Should you, for one reason or another, feel that you would like to try to change the attitude of your child towards the Eleven Plus then you may care to work out what it is that you are trying to change.
What you may want, for example, is to ask your child to share the attributes of mutual understanding, reasonableness and justice. If these are rather lofty aspirations – then you could scale the whole experiment down to trying to encourage your child to tackle an eleven plus paper without you reminding him or her. Perhaps the truth will lie some where in between!
It does seem likely that you will need to try to help your child to understand and become aware of his or her own attitudes to eleven plus work.

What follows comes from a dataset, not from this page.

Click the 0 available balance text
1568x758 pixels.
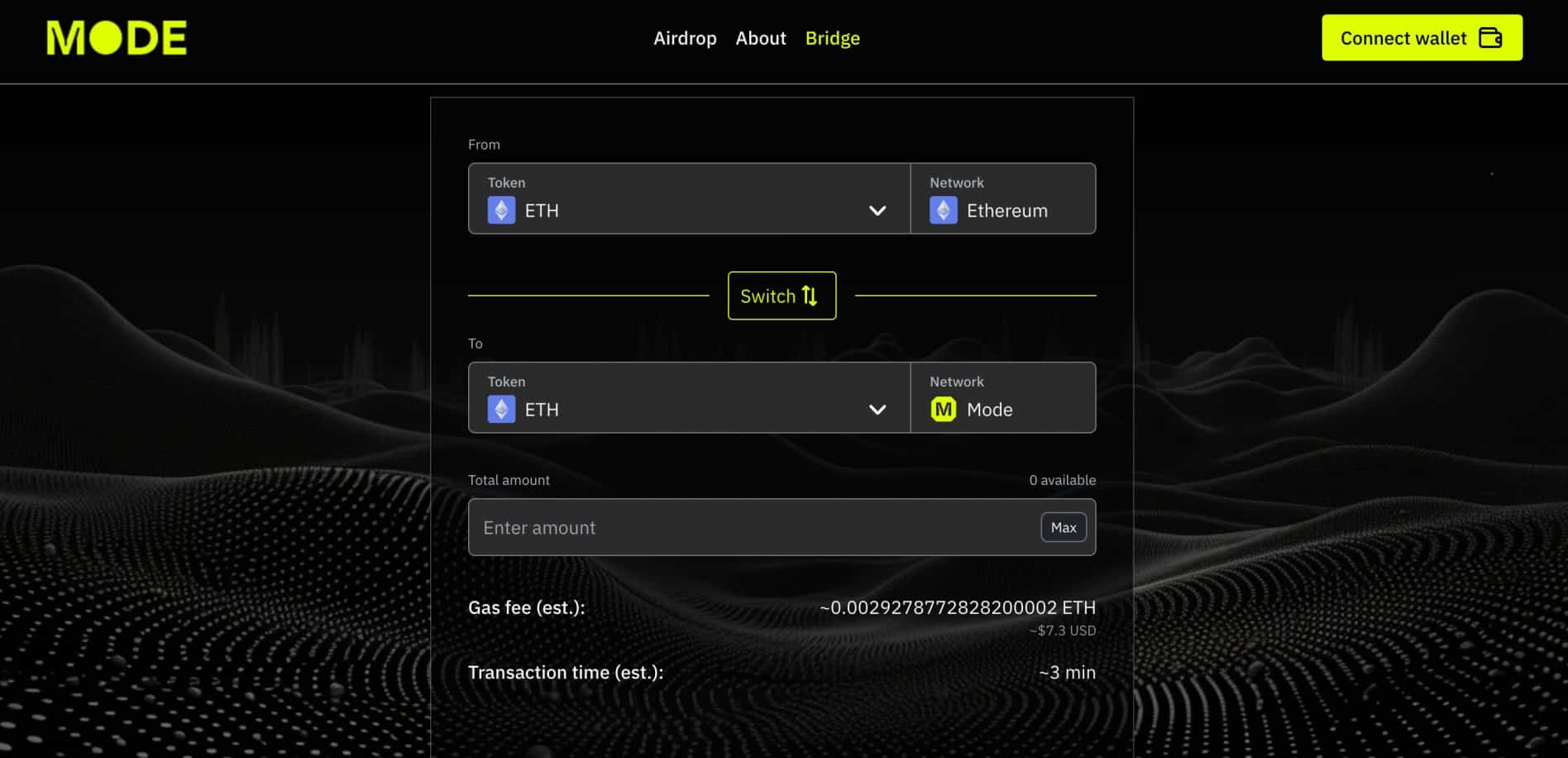1062,480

You will naturally try to help your child to comprehend and absorb all the different emotions that are running around among all parties concerned with the eleven plus examination.
You could, if you wished, go back over the history of the eleven plus and the emergence of grammar school and how children from underprivileged backgrounds were offered the opportunity of education.

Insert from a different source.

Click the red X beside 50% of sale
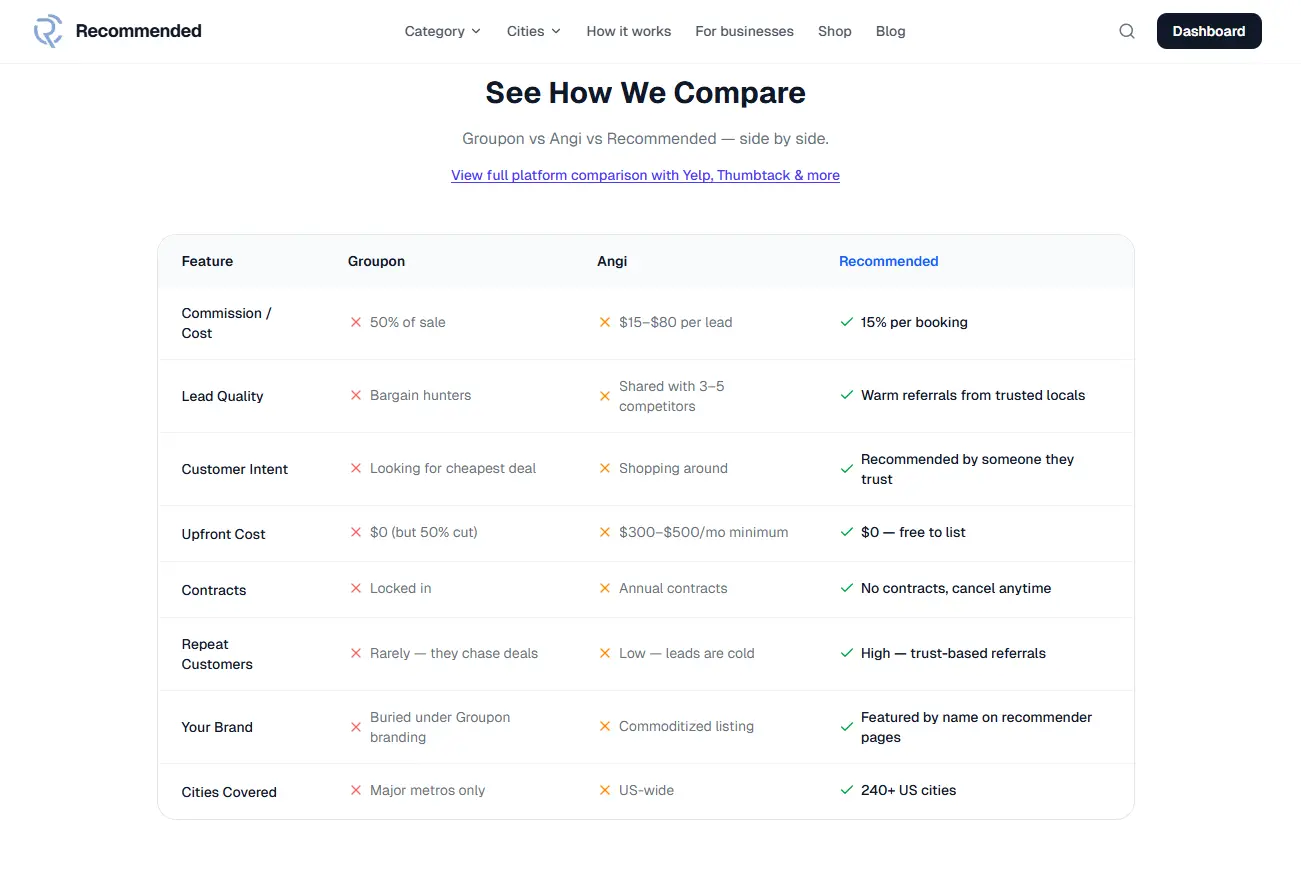 pos(356,322)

Then, and possibly this could have come earlier, you could consider trying to help your child to see that change is possible.
The aim, therefore, is to try to achieve some degree of mutual understanding and respect between you and your eleven plus child. Of course there is preaching to the converted – and that is not the intent but parents do not want to have to become authoritarian – parents want more complex and subtle variations.
Of course a few points follow on:
Can a mother and a father sustain the dual role of parents and eleven plus motivators?
How much time is available – and how can best use be made of that time?
How much responsibility should an eleven year old child assume towards serious and sustained study?
Enjoy the eleven plus year. For many of us it marks the transition from being a child into the world of senior school and academic study. The chance will never come again.